_Entries provided:_
........

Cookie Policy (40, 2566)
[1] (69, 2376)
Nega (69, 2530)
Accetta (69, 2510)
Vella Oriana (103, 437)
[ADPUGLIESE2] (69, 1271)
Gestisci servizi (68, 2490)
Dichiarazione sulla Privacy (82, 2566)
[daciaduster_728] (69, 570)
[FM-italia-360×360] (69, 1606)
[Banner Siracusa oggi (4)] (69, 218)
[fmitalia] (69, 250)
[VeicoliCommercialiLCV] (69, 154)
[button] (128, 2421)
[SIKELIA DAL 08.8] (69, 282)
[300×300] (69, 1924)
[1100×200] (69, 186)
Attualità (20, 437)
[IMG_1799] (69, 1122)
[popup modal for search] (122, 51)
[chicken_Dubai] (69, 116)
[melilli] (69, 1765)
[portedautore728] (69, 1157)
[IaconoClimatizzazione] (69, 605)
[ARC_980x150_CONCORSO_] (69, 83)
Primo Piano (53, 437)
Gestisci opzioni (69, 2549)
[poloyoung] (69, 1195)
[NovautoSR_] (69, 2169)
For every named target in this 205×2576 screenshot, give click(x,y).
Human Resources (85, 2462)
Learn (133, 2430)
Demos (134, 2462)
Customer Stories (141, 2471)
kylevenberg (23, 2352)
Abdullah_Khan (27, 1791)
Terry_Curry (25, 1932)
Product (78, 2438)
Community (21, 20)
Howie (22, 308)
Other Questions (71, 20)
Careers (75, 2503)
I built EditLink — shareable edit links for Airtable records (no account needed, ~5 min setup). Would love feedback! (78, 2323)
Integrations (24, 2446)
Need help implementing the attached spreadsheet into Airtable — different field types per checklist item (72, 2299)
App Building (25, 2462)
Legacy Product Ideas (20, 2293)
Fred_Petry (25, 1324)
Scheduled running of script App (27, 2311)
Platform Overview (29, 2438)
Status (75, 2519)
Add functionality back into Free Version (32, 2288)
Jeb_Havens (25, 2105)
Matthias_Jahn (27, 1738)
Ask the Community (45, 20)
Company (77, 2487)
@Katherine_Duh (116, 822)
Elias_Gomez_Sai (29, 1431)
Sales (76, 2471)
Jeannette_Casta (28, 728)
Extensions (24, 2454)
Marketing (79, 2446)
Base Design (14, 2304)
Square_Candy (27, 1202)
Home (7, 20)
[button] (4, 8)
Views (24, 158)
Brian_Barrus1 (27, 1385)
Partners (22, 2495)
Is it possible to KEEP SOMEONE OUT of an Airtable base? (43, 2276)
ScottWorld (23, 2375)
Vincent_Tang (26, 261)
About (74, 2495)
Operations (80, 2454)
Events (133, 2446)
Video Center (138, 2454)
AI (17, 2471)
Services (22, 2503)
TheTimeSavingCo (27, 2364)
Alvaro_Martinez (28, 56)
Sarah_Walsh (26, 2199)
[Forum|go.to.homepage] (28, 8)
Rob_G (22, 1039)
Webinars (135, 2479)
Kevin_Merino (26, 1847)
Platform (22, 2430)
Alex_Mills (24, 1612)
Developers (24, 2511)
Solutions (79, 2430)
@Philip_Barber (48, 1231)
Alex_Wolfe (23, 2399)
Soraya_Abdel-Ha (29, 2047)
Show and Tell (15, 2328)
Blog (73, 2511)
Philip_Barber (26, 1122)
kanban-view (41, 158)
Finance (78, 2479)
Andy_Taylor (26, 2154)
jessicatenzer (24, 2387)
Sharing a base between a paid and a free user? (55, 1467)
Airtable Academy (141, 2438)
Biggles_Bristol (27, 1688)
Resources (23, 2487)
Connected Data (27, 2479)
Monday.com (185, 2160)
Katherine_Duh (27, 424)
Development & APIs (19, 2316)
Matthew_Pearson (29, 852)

........

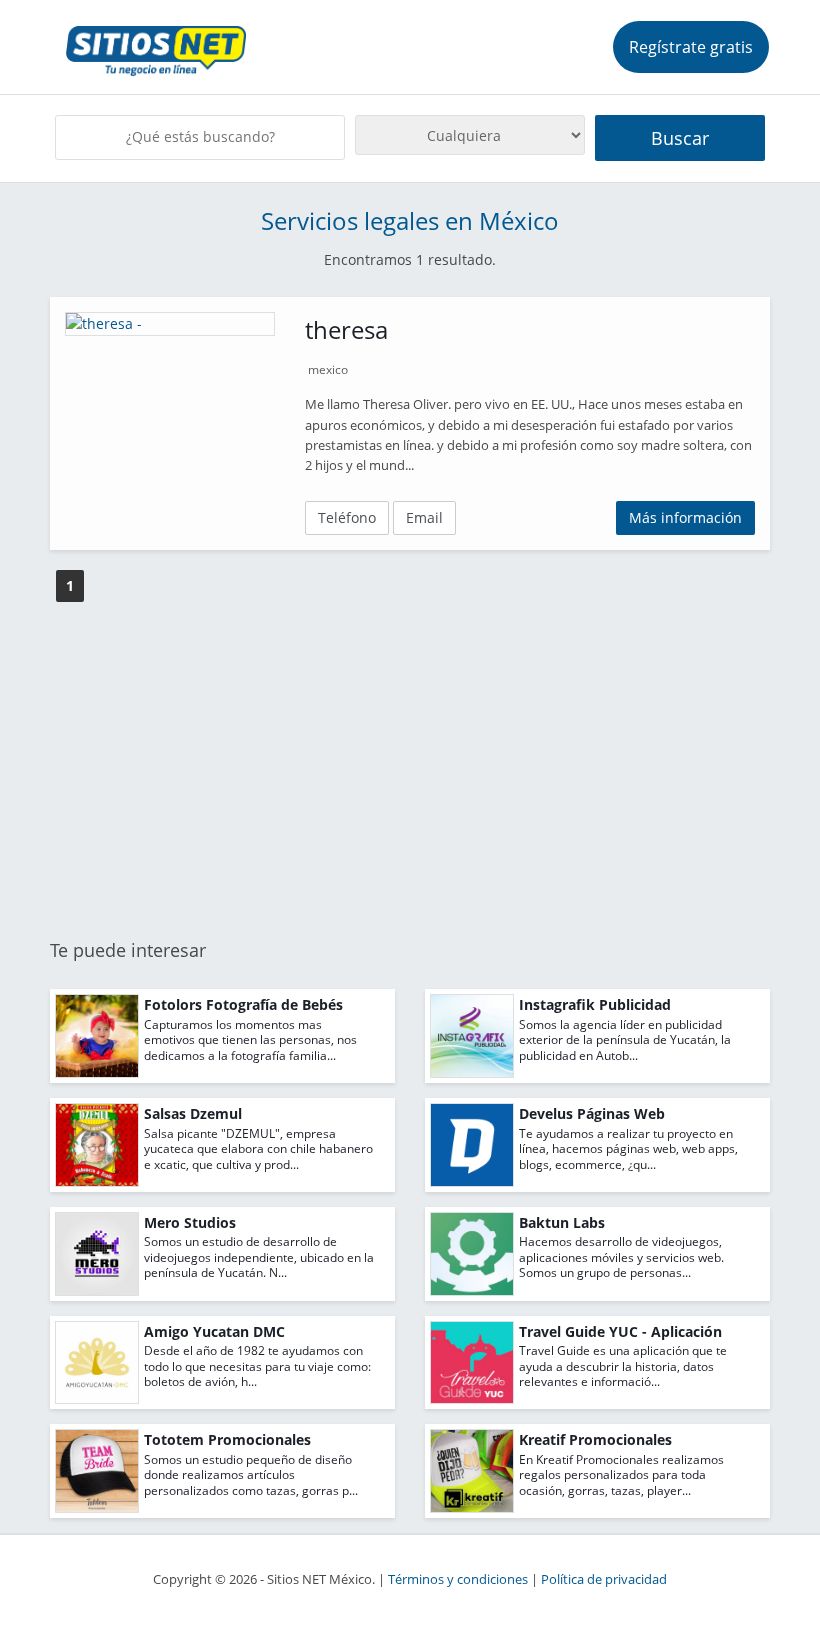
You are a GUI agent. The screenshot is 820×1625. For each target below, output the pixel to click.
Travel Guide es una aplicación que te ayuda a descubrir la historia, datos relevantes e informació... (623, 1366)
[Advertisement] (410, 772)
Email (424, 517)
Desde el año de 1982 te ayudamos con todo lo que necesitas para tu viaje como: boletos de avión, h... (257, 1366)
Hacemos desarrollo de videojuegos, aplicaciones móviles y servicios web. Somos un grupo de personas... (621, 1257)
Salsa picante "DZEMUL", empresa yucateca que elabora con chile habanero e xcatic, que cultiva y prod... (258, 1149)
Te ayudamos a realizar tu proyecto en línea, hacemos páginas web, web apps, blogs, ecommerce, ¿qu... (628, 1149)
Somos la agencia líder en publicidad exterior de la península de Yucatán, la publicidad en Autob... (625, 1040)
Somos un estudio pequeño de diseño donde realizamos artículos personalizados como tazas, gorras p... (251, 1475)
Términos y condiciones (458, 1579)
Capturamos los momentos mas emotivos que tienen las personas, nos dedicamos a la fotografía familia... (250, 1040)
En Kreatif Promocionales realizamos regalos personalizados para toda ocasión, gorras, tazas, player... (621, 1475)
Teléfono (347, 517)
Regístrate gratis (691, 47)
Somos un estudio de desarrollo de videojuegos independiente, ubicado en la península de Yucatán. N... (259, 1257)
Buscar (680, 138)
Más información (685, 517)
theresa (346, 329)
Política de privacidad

........

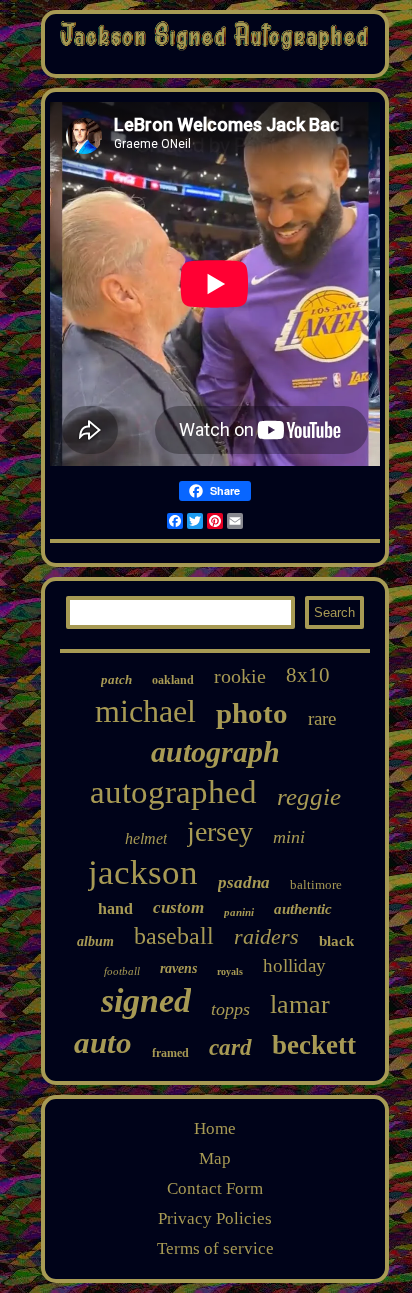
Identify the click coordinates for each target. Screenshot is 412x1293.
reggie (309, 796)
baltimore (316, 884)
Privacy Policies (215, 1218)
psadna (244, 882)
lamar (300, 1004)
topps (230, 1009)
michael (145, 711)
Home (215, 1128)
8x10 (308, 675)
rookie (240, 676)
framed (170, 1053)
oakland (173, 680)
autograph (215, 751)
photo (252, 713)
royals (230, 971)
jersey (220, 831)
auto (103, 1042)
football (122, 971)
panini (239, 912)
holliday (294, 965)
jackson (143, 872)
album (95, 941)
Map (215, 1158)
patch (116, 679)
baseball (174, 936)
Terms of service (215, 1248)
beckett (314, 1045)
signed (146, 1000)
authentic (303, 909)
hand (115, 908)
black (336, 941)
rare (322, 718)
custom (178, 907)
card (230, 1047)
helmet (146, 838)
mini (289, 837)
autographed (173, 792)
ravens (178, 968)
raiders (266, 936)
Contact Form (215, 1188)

........

_Exercise details:_ Please copy the lines in the records above between the one holding "App Building (25, 2462)" and the one holding "Events (133, 2446)", inclusive, exactly and with no other line.

_Solution to the problem:_
App Building (25, 2462)
Legacy Product Ideas (20, 2293)
Fred_Petry (25, 1324)
Scheduled running of script App (27, 2311)
Platform Overview (29, 2438)
Status (75, 2519)
Add functionality back into Free Version (32, 2288)
Jeb_Havens (25, 2105)
Matthias_Jahn (27, 1738)
Ask the Community (45, 20)
Company (77, 2487)
@Katherine_Duh (116, 822)
Elias_Gomez_Sai (29, 1431)
Sales (76, 2471)
Jeannette_Casta (28, 728)
Extensions (24, 2454)
Marketing (79, 2446)
Base Design (14, 2304)
Square_Candy (27, 1202)
Home (7, 20)
[button] (4, 8)
Views (24, 158)
Brian_Barrus1 (27, 1385)
Partners (22, 2495)
Is it possible to KEEP SOMEONE OUT of an Airtable base? (43, 2276)
ScottWorld (23, 2375)
Vincent_Tang (26, 261)
About (74, 2495)
Operations (80, 2454)
Events (133, 2446)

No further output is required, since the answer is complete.